Records ::
_____

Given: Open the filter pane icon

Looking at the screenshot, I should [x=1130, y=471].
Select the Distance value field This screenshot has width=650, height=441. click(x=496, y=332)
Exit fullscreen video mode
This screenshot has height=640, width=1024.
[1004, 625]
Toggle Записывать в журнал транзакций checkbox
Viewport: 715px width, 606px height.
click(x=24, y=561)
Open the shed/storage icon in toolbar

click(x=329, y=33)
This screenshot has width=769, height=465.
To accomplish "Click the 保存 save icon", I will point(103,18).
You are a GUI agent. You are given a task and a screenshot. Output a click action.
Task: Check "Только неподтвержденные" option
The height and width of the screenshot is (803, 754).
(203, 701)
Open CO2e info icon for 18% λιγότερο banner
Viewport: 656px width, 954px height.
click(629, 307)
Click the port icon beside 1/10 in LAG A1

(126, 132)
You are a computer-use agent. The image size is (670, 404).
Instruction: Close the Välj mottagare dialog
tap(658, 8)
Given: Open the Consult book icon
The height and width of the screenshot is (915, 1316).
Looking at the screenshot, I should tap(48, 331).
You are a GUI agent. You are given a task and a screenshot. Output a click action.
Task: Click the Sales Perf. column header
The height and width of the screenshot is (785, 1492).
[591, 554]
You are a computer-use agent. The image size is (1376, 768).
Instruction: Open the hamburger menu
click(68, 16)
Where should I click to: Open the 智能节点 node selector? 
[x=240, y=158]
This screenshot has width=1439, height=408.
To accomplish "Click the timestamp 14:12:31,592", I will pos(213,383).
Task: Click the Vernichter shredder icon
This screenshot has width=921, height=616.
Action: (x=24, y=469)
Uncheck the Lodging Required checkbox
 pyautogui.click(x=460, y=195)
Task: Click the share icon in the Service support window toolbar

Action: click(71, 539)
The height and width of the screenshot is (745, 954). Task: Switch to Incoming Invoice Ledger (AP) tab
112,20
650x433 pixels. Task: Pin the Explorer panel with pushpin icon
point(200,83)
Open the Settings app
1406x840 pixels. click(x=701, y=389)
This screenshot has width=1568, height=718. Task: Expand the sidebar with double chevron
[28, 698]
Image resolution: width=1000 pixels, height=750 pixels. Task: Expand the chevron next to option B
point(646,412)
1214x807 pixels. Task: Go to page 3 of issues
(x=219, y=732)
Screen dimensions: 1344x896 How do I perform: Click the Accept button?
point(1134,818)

_____

Problem ::
Read the entries and show each line that mentions "size".

Answer for the task ::
You are a computer-use agent. The image size is (670, 404).
You are a computer-use agent. The image size is (1376, 768).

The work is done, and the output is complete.